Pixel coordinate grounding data
┌────────

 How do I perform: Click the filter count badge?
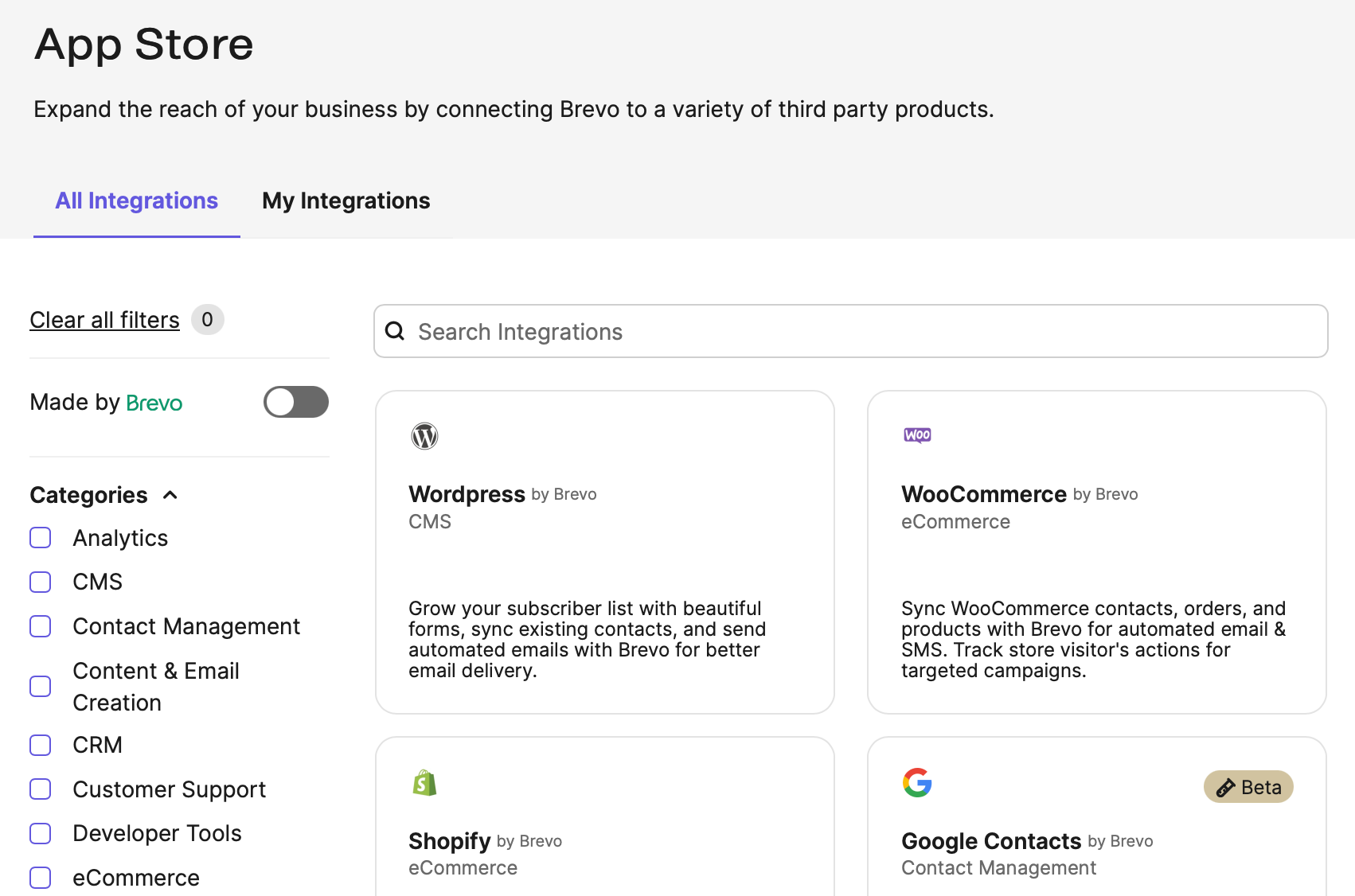point(207,320)
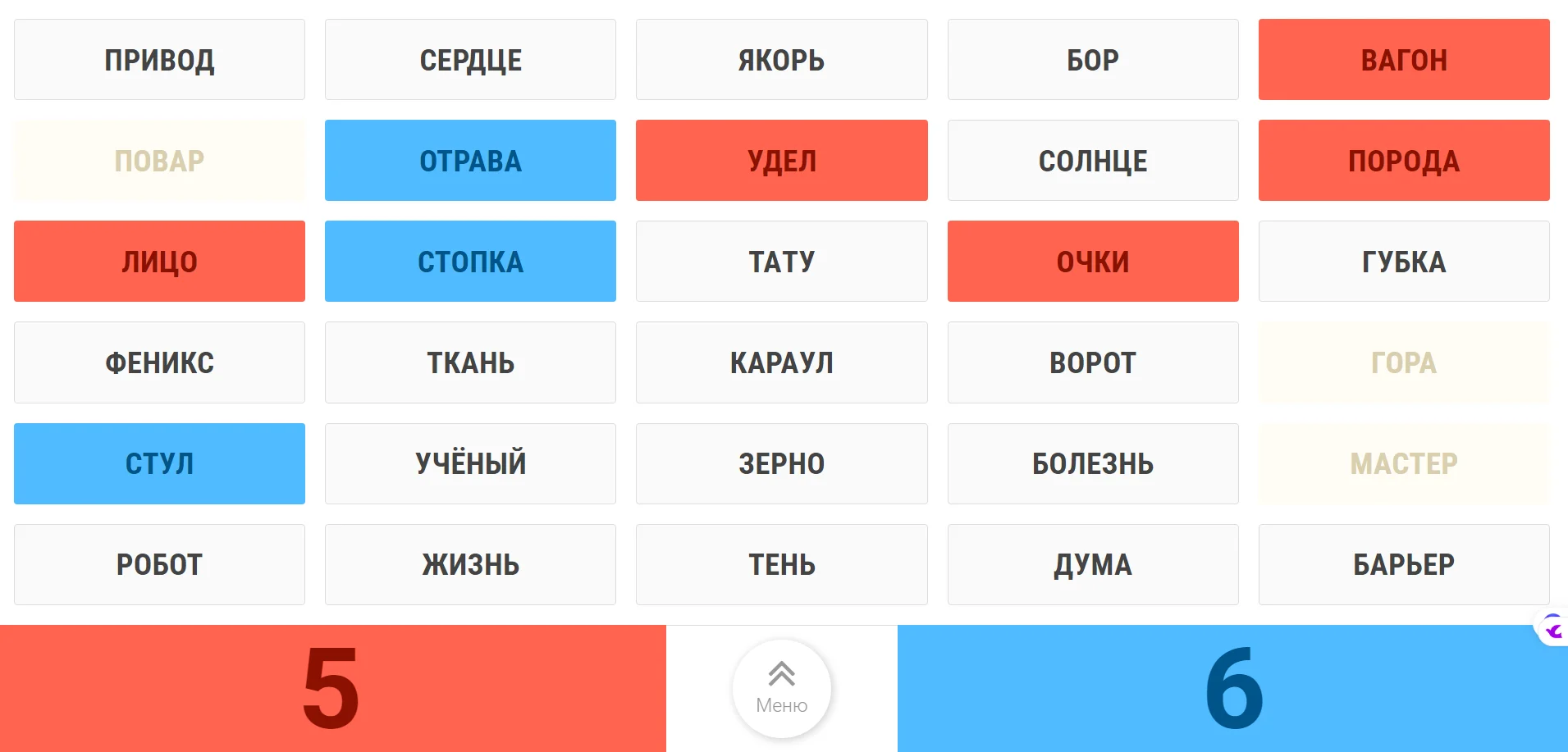Pick the КАРАУЛ card
The image size is (1568, 752).
point(781,362)
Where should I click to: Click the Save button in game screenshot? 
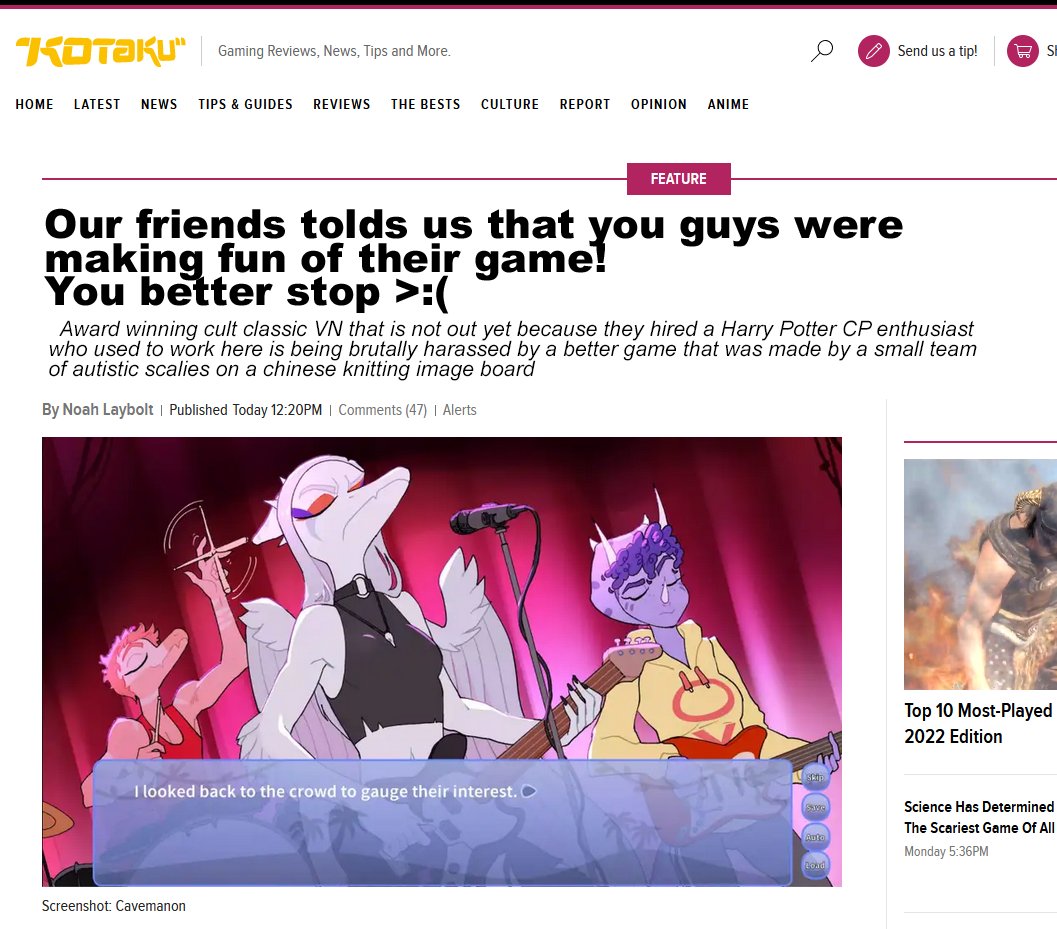[815, 807]
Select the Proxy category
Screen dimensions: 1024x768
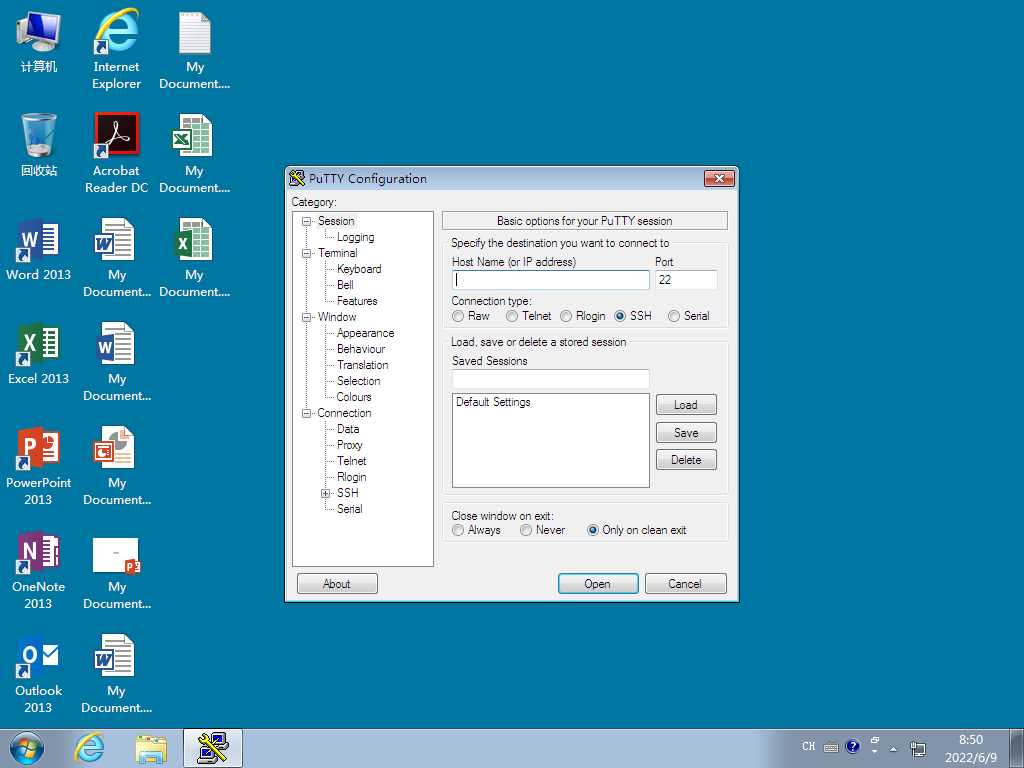coord(349,445)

└────────

* **Assignment**
Using the data above, print every line exactly, omitting pictures.

* **Task solution**
 How do I perform: Click the filter count badge?
point(207,320)
Pick the КАРАУЛ card
The image size is (1568, 752).
point(781,362)
Where should I click to: Click the Save button in game screenshot? 
[815, 807]
Select the Proxy category
Screen dimensions: 1024x768
coord(349,445)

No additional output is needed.